• DATASET RECORDS

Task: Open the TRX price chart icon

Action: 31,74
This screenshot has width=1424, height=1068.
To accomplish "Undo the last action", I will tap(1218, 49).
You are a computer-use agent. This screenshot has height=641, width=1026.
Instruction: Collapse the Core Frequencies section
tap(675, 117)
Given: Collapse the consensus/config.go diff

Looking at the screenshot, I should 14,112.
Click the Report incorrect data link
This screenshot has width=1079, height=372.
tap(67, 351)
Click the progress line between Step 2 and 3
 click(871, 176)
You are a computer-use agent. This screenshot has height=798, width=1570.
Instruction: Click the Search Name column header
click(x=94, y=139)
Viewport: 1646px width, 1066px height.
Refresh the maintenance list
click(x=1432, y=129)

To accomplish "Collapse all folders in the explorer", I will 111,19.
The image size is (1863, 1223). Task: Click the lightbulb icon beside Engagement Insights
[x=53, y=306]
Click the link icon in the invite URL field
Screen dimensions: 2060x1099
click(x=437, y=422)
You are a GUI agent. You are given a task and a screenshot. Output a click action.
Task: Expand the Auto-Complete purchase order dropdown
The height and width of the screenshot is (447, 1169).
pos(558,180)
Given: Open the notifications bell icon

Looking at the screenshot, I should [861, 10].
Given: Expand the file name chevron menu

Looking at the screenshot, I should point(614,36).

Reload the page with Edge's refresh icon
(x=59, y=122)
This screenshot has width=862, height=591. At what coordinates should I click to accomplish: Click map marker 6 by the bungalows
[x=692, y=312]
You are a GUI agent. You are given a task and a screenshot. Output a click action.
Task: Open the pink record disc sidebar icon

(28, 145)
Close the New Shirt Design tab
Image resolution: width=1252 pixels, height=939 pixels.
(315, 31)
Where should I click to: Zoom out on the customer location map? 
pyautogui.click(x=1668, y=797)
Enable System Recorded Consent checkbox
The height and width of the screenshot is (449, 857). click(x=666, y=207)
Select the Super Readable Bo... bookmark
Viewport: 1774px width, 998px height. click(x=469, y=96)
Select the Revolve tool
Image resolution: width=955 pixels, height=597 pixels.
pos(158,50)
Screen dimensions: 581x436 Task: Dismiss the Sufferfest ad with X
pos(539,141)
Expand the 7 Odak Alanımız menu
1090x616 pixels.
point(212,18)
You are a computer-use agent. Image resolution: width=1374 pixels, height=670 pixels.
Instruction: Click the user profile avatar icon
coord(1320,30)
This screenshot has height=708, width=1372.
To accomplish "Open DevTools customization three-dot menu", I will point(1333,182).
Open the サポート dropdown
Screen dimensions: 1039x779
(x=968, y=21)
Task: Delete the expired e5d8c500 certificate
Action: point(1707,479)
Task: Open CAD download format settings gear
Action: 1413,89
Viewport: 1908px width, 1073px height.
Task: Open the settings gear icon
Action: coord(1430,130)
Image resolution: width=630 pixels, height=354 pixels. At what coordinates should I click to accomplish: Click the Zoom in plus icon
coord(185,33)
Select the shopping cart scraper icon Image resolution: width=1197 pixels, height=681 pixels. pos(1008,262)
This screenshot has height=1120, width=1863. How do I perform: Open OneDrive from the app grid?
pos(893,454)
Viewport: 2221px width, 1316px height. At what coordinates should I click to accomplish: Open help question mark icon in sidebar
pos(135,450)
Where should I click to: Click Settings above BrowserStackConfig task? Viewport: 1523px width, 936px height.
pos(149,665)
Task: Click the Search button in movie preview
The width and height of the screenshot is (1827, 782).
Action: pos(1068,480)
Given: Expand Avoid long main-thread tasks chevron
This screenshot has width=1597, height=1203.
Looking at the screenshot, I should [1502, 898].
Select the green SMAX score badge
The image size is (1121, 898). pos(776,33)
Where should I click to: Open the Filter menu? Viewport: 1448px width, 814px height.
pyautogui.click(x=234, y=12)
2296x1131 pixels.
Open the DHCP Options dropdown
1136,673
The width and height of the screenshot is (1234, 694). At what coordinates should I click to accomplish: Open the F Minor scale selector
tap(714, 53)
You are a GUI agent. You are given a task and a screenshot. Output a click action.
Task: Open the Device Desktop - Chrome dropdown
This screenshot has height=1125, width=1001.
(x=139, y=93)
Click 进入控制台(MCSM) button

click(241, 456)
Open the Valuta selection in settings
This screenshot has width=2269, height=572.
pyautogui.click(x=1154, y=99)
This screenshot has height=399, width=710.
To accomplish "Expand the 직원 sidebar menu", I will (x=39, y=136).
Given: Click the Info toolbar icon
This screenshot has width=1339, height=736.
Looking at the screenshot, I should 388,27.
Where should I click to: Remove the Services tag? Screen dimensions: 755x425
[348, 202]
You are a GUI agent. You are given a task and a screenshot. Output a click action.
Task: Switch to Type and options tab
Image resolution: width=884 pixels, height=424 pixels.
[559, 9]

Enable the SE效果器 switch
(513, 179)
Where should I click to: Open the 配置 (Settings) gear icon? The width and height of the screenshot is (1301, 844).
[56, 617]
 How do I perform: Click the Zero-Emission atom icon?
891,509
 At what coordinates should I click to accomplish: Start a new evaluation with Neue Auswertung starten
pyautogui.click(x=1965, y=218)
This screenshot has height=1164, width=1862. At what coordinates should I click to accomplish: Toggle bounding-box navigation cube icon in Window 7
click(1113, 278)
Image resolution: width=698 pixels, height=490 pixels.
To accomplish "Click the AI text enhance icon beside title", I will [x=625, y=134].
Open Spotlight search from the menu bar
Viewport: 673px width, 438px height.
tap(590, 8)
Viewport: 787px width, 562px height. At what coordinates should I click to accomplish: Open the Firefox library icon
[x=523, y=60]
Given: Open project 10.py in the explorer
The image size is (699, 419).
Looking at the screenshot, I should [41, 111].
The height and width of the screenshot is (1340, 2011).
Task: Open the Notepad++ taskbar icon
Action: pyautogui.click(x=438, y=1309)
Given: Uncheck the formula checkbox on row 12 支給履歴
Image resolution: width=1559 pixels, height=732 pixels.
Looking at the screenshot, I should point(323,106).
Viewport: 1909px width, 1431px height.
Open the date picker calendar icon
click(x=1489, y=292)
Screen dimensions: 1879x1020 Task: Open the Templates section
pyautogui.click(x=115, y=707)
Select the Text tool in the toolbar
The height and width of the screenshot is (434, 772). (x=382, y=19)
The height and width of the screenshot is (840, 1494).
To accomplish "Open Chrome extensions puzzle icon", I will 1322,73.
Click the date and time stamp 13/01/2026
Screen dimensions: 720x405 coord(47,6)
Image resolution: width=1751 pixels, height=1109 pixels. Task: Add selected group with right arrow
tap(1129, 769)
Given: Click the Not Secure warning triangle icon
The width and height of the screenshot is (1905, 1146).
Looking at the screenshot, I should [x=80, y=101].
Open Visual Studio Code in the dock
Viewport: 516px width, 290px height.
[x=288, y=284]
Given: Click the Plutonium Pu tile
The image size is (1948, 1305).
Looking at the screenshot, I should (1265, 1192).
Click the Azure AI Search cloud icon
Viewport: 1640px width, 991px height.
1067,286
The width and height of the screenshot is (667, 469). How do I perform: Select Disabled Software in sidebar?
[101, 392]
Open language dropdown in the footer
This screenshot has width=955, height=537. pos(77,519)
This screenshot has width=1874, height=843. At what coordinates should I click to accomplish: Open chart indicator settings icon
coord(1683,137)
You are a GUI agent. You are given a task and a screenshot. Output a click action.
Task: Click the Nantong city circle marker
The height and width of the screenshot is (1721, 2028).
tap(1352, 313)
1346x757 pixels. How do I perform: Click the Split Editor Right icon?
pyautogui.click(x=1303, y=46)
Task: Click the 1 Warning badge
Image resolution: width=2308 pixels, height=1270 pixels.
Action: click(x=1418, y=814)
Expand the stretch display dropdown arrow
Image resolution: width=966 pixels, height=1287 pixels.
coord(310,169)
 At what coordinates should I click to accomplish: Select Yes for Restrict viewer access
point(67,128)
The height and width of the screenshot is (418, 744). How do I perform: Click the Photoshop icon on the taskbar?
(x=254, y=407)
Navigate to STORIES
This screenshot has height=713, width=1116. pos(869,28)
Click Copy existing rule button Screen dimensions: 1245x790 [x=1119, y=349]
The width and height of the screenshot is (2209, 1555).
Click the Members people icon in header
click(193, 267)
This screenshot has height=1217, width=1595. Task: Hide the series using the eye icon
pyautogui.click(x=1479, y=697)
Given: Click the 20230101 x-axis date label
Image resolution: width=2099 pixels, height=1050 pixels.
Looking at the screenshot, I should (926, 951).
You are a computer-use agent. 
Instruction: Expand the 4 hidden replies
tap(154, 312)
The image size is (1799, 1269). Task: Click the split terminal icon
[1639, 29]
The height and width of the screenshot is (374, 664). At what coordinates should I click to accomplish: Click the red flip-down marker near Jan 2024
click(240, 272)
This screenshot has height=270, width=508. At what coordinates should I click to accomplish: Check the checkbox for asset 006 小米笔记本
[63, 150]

• DESCRIPTION OF THE TASK
Your task is to transcribe, with no changes, only the lines of the listing above that lie between the line holding "Open the DHCP Options dropdown" and the line holding "Image resolution: width=698", inclusive.

• ANSWER TO THIS TASK
Open the DHCP Options dropdown
1136,673
The width and height of the screenshot is (1234, 694). At what coordinates should I click to accomplish: Open the F Minor scale selector
tap(714, 53)
You are a GUI agent. You are given a task and a screenshot. Output a click action.
Task: Open the Device Desktop - Chrome dropdown
This screenshot has height=1125, width=1001.
(x=139, y=93)
Click 进入控制台(MCSM) button

click(241, 456)
Open the Valuta selection in settings
This screenshot has width=2269, height=572.
pyautogui.click(x=1154, y=99)
This screenshot has height=399, width=710.
To accomplish "Expand the 직원 sidebar menu", I will (x=39, y=136).
Given: Click the Info toolbar icon
This screenshot has width=1339, height=736.
Looking at the screenshot, I should 388,27.
Where should I click to: Remove the Services tag? Screen dimensions: 755x425
[348, 202]
You are a GUI agent. You are given a task and a screenshot. Output a click action.
Task: Switch to Type and options tab
Image resolution: width=884 pixels, height=424 pixels.
[559, 9]

Enable the SE效果器 switch
(513, 179)
Where should I click to: Open the 配置 (Settings) gear icon? The width and height of the screenshot is (1301, 844).
[56, 617]
 How do I perform: Click the Zero-Emission atom icon?
891,509
 At what coordinates should I click to accomplish: Start a new evaluation with Neue Auswertung starten
pyautogui.click(x=1965, y=218)
This screenshot has height=1164, width=1862. At what coordinates should I click to accomplish: Toggle bounding-box navigation cube icon in Window 7
click(1113, 278)
Image resolution: width=698 pixels, height=490 pixels.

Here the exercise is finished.